Enhanced In Vivo Vascularization of 3D-Printed Cell Encapsulation Device Using Platelet-Rich Plasma and Mesenchymal Stem Cells

Jesus Paez-Mayorga, Simone Capuani, Marco Farina, Maria Luisa Lotito, Jean A. Niles, Hector F. Salazar, Jessica Rhudy, Lucas Esnaola, Corrine Ying Xuan Chua, Francesca Taraballi, Bruna Corradetti, Kathryn A. Shelton, Pramod N. Nehete, Joan E. Nichols, Alessandro Grattoni

Research output: Contribution to journalArticlepeer-review

26 Scopus citations

Abstract

The current standard for cell encapsulation platforms is enveloping cells in semipermeable membranes that physically isolate transplanted cells from the host while allowing for oxygen and nutrient diffusion.

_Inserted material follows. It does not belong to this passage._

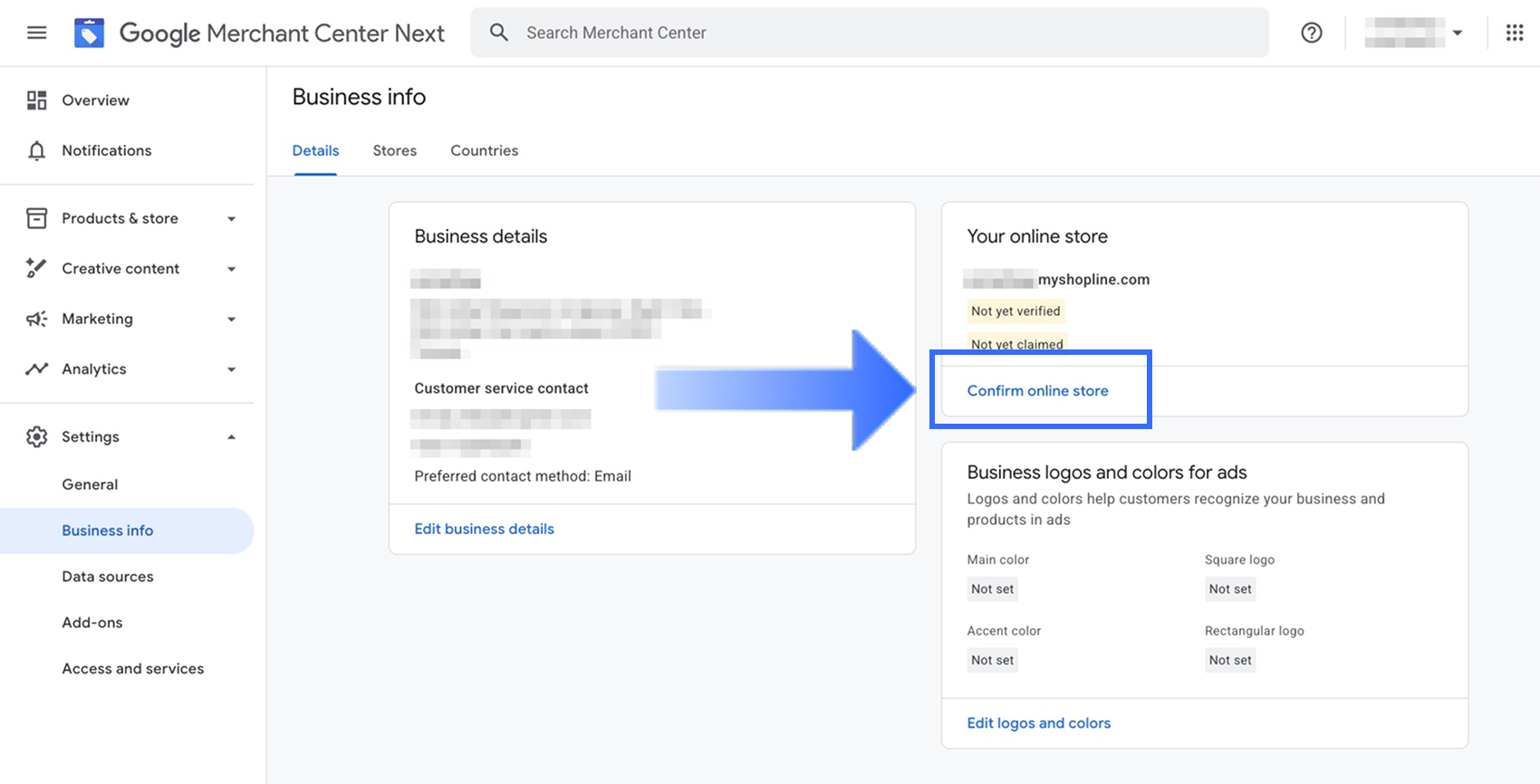The height and width of the screenshot is (784, 1540).
Task: Switch to the Stores tab
Action: point(394,150)
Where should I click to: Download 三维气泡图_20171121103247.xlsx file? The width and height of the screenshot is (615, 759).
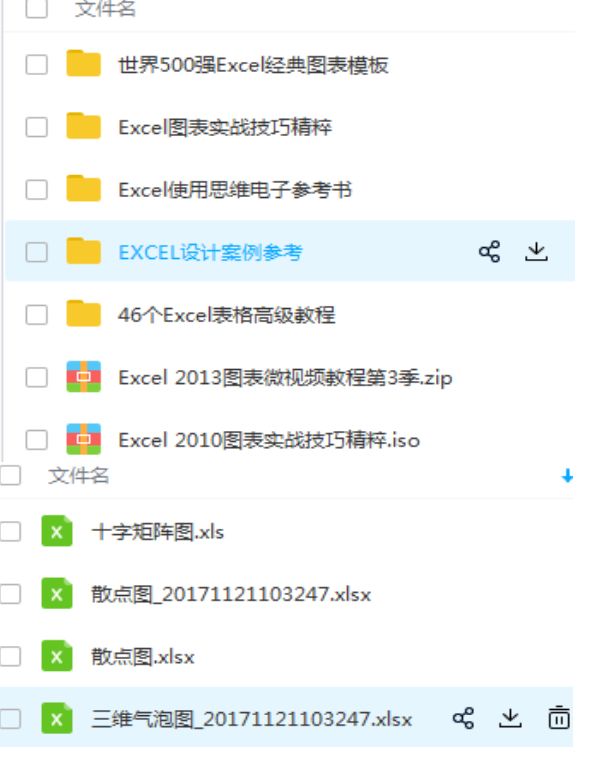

However, long-term viability and function of encapsulated cells are compromised by insufficient oxygen and nutrient supply to the graft. To address this need, a strategy to achieve enhanced vascularization of a 3D-printed, polymeric cell encapsulation platform using platelet-rich plasma (PRP) and mesenchymal stem cells (MSCs) is investigated. The study is conducted in rats and, for clinical translation relevance, in nonhuman primates (NHP). Devices filled with PRP, MSCs, or vehicle hydrogel are subcutaneously implanted in rats and NHP and the amount and maturity of penetrating blood vessels assessed via histopathological analysis. In rats, MSCs drive the strongest angiogenic response at early time points, with the highest vessel density and endothelial nitric oxide synthase (eNOS) expression. In NHP, PRP and MSCs result in similar vessel densities but incorporation of PRP ensues higher levels of eNOS expression. Overall, enrichment with PRP and MSCs yields extensive, mature vascularization of subcutaneous cell encapsulation devices. It is postulated that the individual properties of PRP and MSCs can be leveraged in a synergistic approach for maximal vascularization of cell encapsulation platforms.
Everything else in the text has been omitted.